Torri Higginson and Joe Flanigan:
Neither Torri or Joe personalized my pictures. I know someone on Gateworld said Joe said he was definitely personalizing, but it wasn’t made plain to everyone I can tell you. Another lesson learned - take post its and just go ahead and put your name on it and attach it to the pic. It’s worth a shot.
Anyway, Torri signed my picture, then I had her sign a second item. I took the Certificate of Authenticity that came with Elizabeth’s pocket watch. The handler gave it to her and she got this puzzled look on her face, so I told her I have her pocket watch. Immediately she’s like, awwwwwwwwwwww, keeps reading, then awwwwwwwwwww.

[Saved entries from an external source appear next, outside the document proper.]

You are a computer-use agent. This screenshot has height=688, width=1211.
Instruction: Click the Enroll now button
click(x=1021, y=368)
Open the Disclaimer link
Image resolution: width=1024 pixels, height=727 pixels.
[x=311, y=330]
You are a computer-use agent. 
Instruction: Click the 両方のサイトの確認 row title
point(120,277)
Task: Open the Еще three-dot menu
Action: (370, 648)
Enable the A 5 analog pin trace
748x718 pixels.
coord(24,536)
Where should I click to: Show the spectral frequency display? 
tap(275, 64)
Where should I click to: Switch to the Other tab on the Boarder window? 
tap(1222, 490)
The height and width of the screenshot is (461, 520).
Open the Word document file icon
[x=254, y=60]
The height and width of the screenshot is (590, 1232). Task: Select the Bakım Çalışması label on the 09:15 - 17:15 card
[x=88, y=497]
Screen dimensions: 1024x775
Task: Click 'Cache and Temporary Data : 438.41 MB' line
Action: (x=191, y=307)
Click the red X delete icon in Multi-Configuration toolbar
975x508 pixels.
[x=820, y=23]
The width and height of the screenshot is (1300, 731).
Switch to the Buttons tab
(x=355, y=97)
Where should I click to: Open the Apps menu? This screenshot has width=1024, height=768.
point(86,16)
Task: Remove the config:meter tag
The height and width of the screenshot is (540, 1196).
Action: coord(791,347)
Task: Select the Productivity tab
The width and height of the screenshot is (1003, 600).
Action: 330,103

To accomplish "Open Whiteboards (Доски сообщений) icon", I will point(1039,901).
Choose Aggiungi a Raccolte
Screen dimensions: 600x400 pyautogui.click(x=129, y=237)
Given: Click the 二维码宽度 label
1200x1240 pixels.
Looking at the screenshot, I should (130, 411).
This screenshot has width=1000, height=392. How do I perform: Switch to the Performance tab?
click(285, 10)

So while she’s doing that, Joe’s just sitting there so I hand over what I want him to sign…and here comes my other disappointment.
There was this guy wandering the convention who wasn’t quite all there. Older guy, and he kept coming up to people and telling this story about William Shatner losing his pants in an airport. Well, he was in the line way behind me, but the line curved and he was actually RIGHT BEHIND ME and he just butted in front of me and blabbed his long story to Joe. So everyone’s kind of watching this guy and Torri hands me the Cert. The guy wasn’t moving so I just walked in front of him to get my picture from Joe (who looked at me and murmured “poor guy”). I nodded and kept moving. But it was disappointing because the guy kind of ruined my moments with both Torri and Joe. Ah, well. I just have to meet them again, right?
Tony Amendola:
When Tony’s handler saw my name, she said it made her want to sing. Tony, however, said he had a different reaction and quoted something from Cyrano to me. That was cool.
Cliff Simon:
Cliff, on the other hand, went ahead and sang to me. Hee
Paul McGillion:
I swear, Paul was talking five minutes with everyone. His line took forever! He asked me if I was enjoying the convention and I said it was great, then confessed it was also my first. He’s like, oooooo, a con virgin. LOL Then he wrote - so fun being your first. Oh Paul.
Michael Shanks:
Michael didn’t say a whole lot. That’s okay. *stares*
David Nykl:
I could hear David humming my song under his breath while he signed my picture. Then he said, you must hate that, huh? I’m like, no, everybody does it so I’m used to it. He says, really? and then he was really loud: ROOOOOOOOOOOXANNE! Then he proceeded to rag on Sting for not writing better lyrics for Message in a Bottle. Fun guy.